The UN states that IVD is
“an opportunity for volunteers, and volunteer organisations, to raise awareness of, and gain recognition for, the contribution they make to their communities”.
This year’s IVD theme of #GlobalApplause seeks to give volunteers around the world the recognition they deserve, while also “giving a hand” to potential volunteers by encouraging them to give up some of their time for others.
Of course, the link between IVD and this debate is that the vast majority of end-of-life palliative care outside hospital is provided by the charitable sector and only partly funded by the NHS. For that reason, people who donate their money to—and, crucially, their time through volunteering with—end-of-life-care charities play an immeasurably important role in ensuring that the majority of us, and our loved ones, will get the right care and support when we are dying. We will need more volunteers as more people die each year and the demand for high-quality palliative and end-of-life care increases, which is something I will return to later.

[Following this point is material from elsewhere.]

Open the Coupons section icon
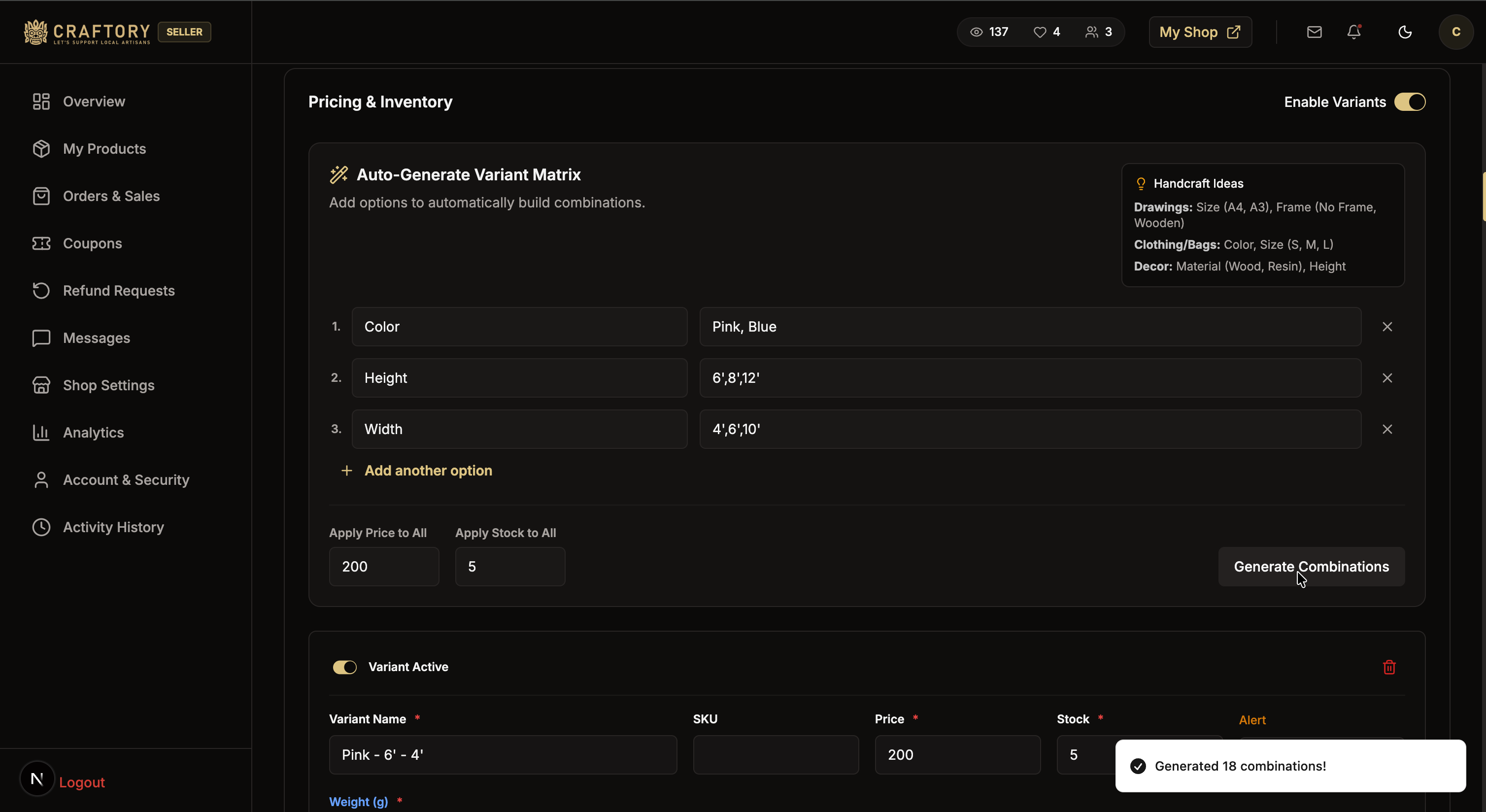Screen dimensions: 1486x812 (x=41, y=243)
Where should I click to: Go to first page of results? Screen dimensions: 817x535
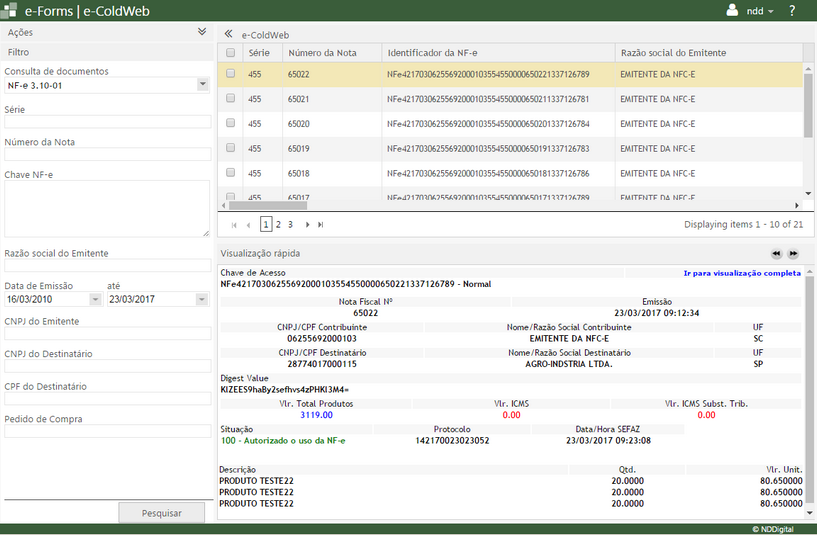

I have long been an advocate of the need for good palliative care and support to be available to those who need it, but it is as a result of my recent work locally with the charity Marie Curie that I sought this debate. As I am sure all hon. Members will know, Marie Curie has been providing care and support for people living with terminal illness and their families for the last 65 years. It was able to care for more than 40,000 people across the UK in the last year alone, in large part thanks to the support of more than 10,000 volunteers.
In October, I had the absolute privilege of meeting my constituent Don Lowther, who has terminal cancer, and Faye Morrison, a 21-year-old student from Gateshead who has befriended Don through Marie Curie’s helper service. This pioneering service, which has been available in the Tyne and Wear area since last year, matches trained volunteers with people living with terminal illnesses, providing them and their loved ones with companionship, emotional support and practical help with the aim of ensuring that their quality of life is the best it can be in its final stages.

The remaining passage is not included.